Limitations & Future Work

  1. Lack of multilingual fine-tuning: Currently, fine-tuning exclusively in English leads to a drop in multilingual capabilities; future work should incorporate the 15 million multilingual samples.
  2. BLIP capacity limitation: BLIP's 512-token limit and smaller model capacity result in sub-optimal performance in complex reasoning tasks, and it even loses prior knowledge in some tasks after fine-tuning.
  3. Small evaluation scale for Tasks 4 and 5: Visually unanswerable questions (~500 pairs) and multilingual evaluations (~500 images) are small due to human annotation cost constraints.
  4. Unexplored newer model architectures: Only BLIP and LLaVA-7B were fine-tuned; larger or newer models (e.g., Gemini, Qwen2-VL) were not tested.
  5. Limited to Q&A tasks: Richer application scenarios such as image captioning, retrieval, or interactive dialogue have not been explored.

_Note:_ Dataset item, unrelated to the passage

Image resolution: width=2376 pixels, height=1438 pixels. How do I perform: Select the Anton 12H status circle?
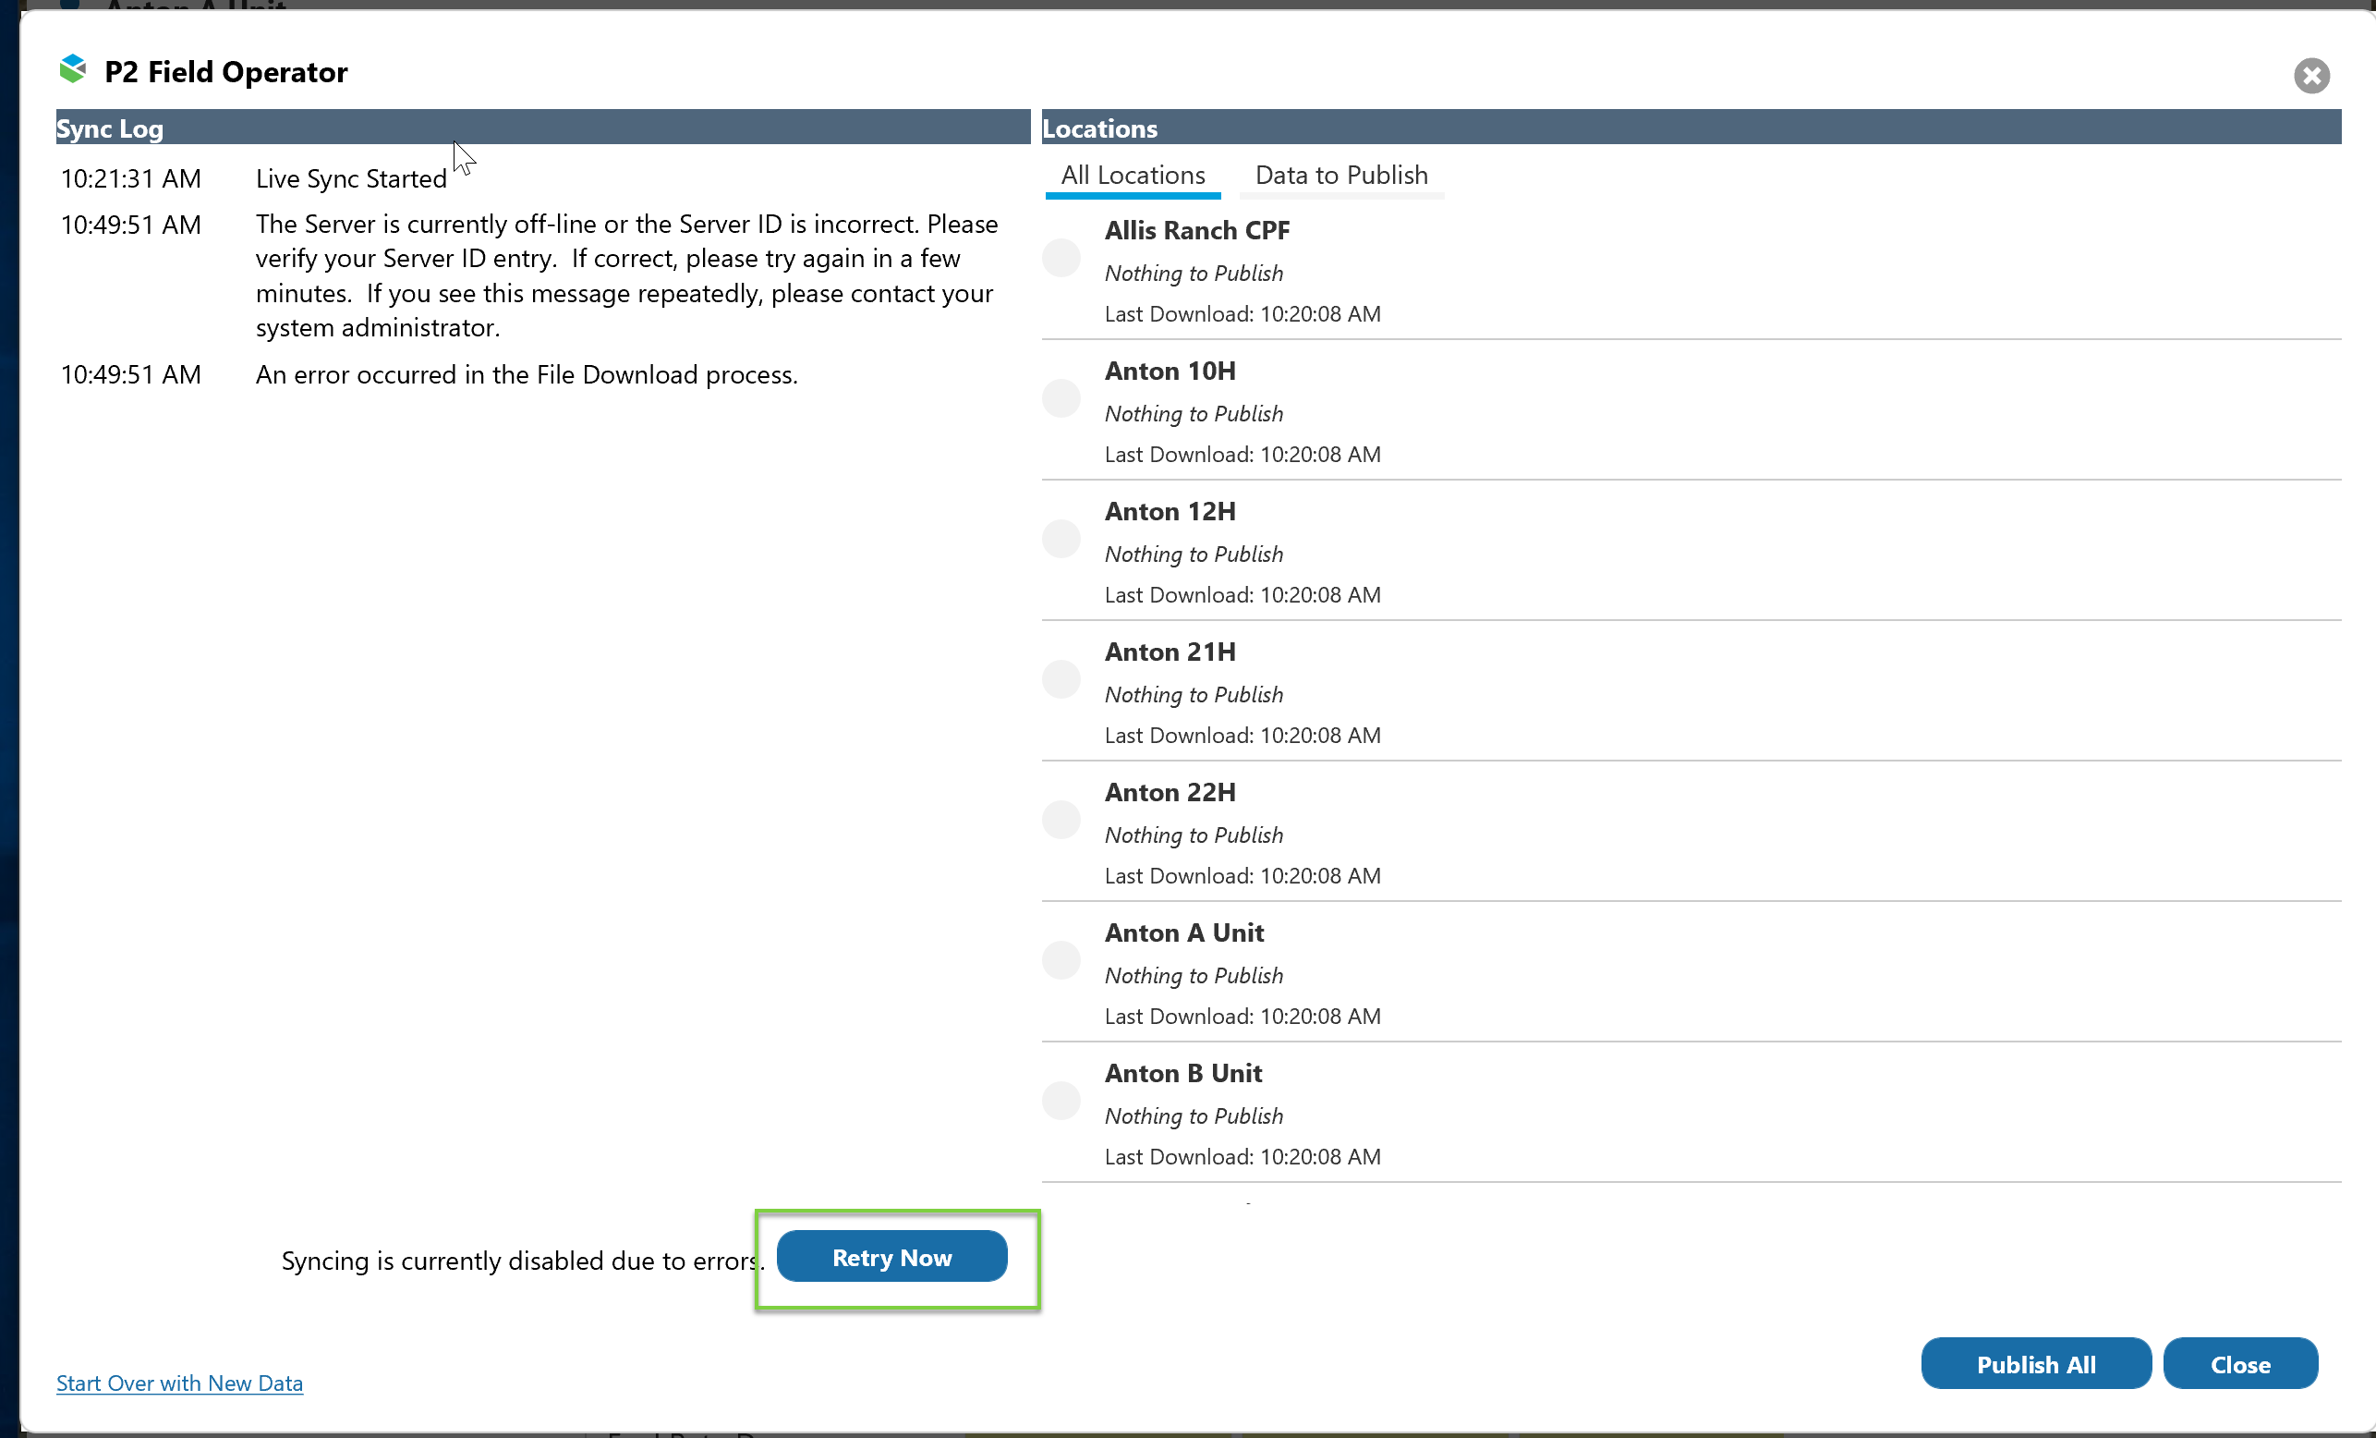tap(1061, 539)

  • Difference from MUZE: MUZE uses CLIP's multimodal representations and independent attention heads to handle each attribute, which is computationally expensive and unsuitable for direct QA; Museum-65 directly fine-tunes end-to-end VLMs.

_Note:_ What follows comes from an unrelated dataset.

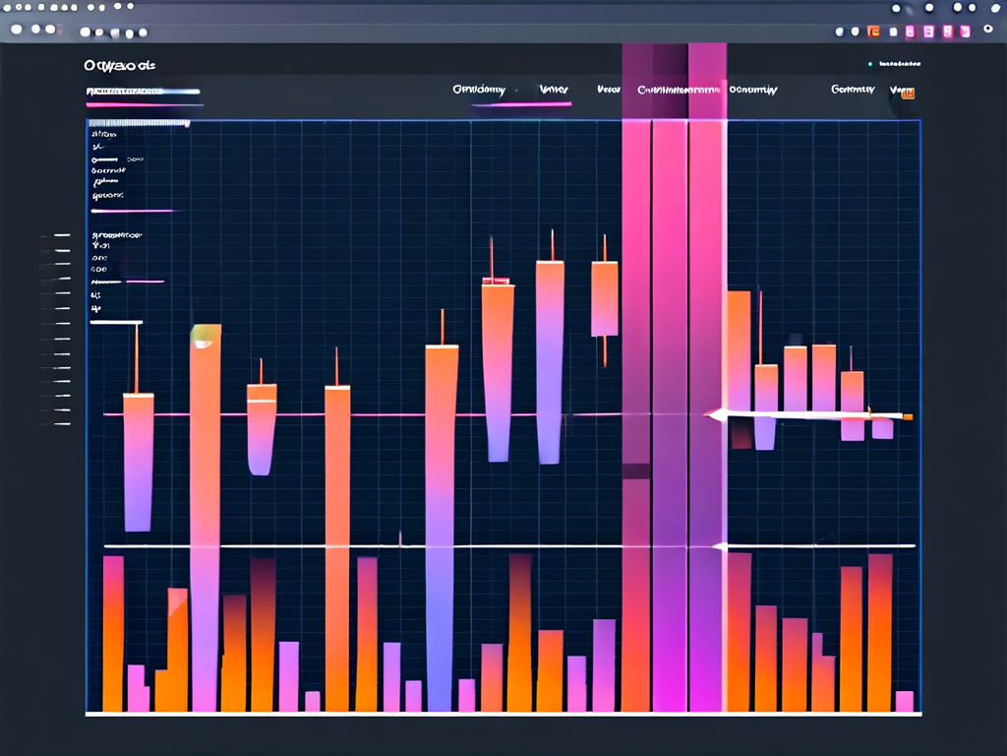Switch to the Vaiky tab
This screenshot has width=1007, height=756.
point(554,90)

  • Difference from VISCOUNTH: VISCOUNTH only covers painting and sculpture (500K images), whereas Museum-65 encompasses art, history, and natural sciences.
  • Insights: This work validates an important paradigm—in specialized domains, constructing large-scale high-quality datasets and fine-tuning general VLMs is currently the most effective approach.

Rating

  • Novelty: ⭐⭐⭐ — The methodology is relatively straightforward (standard fine-tuning); the core contributions lie in the dataset and the evaluation framework.
  • Experimental Thoroughness: ⭐⭐⭐⭐ — The 5 tasks comprehensively cover real scenarios and include comparisons with human experts, though the evaluation scale of certain tasks is quite small.
  • Writing Quality: ⭐⭐⭐⭐ — Clear structure with detailed explanations of the dataset construction process.
  • Value: ⭐⭐⭐⭐ — Museum-65 holds long-term value as a domain-specific dataset, serving as crucial infrastructure for AI research in cultural heritage.